Synthesis of Thermally Stable Carboxymethyl Cellulose/Metal Biodegradable Nanocomposites for Potential Biological Applications

Abstract

A green approach is described that generates bulk quantities of nanocomposites containing transition metals such as Cu, Ag, In, and Fe at room temperature using a biodegradable polymer, carboxymethyl cellulose (CMC), by reacting respective metal salts with the sodium salt of CMC in aqueous media. These nanocomposites exhibit broader decomposition temperatures when compared with control CMC, and Ag-based CMC nanocomposites exhibit a luminescent property at longer wavelengths.
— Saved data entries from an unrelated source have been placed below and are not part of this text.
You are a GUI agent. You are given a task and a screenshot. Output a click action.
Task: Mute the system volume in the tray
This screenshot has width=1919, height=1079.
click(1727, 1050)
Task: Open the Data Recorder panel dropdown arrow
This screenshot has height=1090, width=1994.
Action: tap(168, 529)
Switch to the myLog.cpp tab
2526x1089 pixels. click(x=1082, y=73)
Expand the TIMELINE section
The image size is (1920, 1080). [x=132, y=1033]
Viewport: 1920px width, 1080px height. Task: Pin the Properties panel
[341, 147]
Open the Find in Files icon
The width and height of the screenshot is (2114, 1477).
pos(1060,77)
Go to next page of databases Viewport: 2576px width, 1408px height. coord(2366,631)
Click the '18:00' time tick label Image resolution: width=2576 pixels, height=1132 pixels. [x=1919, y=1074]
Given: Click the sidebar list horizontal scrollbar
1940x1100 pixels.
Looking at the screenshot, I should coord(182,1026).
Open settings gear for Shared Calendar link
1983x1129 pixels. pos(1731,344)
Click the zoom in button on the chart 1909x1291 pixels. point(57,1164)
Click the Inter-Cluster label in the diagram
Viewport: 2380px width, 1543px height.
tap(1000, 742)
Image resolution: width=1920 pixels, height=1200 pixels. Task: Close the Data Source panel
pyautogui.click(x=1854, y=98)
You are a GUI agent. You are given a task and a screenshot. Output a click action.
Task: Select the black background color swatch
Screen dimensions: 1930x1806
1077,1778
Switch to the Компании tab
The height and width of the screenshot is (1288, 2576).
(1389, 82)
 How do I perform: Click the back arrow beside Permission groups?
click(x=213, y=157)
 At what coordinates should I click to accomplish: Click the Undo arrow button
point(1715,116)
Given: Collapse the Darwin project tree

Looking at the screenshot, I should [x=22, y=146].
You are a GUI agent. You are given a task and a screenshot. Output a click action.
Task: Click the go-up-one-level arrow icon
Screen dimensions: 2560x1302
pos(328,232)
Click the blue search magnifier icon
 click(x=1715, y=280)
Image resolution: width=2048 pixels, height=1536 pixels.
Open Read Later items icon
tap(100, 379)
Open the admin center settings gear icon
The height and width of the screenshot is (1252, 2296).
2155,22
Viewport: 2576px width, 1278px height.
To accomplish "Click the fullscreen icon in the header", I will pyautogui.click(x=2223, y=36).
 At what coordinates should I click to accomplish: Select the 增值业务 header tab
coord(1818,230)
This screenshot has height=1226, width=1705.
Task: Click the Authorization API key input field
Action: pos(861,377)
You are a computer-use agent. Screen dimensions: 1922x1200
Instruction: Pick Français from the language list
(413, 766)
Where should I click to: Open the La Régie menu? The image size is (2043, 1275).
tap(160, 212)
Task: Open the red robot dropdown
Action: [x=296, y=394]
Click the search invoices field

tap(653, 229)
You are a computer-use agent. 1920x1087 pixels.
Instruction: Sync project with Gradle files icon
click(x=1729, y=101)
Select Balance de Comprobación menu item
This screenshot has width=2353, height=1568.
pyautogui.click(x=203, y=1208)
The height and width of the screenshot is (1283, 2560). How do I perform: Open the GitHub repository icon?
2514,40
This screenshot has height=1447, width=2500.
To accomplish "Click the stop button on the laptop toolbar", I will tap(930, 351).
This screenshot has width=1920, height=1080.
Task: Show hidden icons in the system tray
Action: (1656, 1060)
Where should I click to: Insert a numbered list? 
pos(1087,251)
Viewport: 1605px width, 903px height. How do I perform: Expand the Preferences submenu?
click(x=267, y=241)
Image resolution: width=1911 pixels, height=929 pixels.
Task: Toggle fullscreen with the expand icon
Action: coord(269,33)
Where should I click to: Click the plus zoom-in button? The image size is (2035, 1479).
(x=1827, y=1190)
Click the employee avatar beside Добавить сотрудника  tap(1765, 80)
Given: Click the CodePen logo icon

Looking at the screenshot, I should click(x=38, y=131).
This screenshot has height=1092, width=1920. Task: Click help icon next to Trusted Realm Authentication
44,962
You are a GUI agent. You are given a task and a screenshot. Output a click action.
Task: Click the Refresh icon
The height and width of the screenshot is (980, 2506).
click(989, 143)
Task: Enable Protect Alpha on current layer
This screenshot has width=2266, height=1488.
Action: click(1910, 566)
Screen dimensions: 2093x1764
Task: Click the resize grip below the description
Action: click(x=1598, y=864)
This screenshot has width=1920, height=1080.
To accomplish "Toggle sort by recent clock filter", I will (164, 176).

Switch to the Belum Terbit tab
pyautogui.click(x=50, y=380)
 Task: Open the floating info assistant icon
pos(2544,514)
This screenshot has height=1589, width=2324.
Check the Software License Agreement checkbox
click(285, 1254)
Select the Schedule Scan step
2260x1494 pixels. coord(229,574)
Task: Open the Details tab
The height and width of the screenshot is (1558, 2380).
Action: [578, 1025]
The noble metals such as Au, Pt, and Pd do not react at room temperature with aqueous solutions of CMC, but do so rapidly under microwave irradiation (MW) conditions at 100 °C. This environmentally benign approach, which provides facile entry to the production of multiple shaped noble nanostructures without using any toxic reducing agent such as sodium borohydride (NaBH₄), hydroxylamine hydrochloride, and so forth, and/or a capping/surfactant agent, and which uses a benign biodegradable polymer CMC, could find widespread technological and medicinal applications. The ensuing nanocomposites derived at room temperature and MW conditions were characterized using scanning electron microscopy, transmission electron microscopy, infrared spectroscopy, UV−visible spectroscopy, X-ray mapping, energy-dispersive analysis, and thermogravimetric analysis.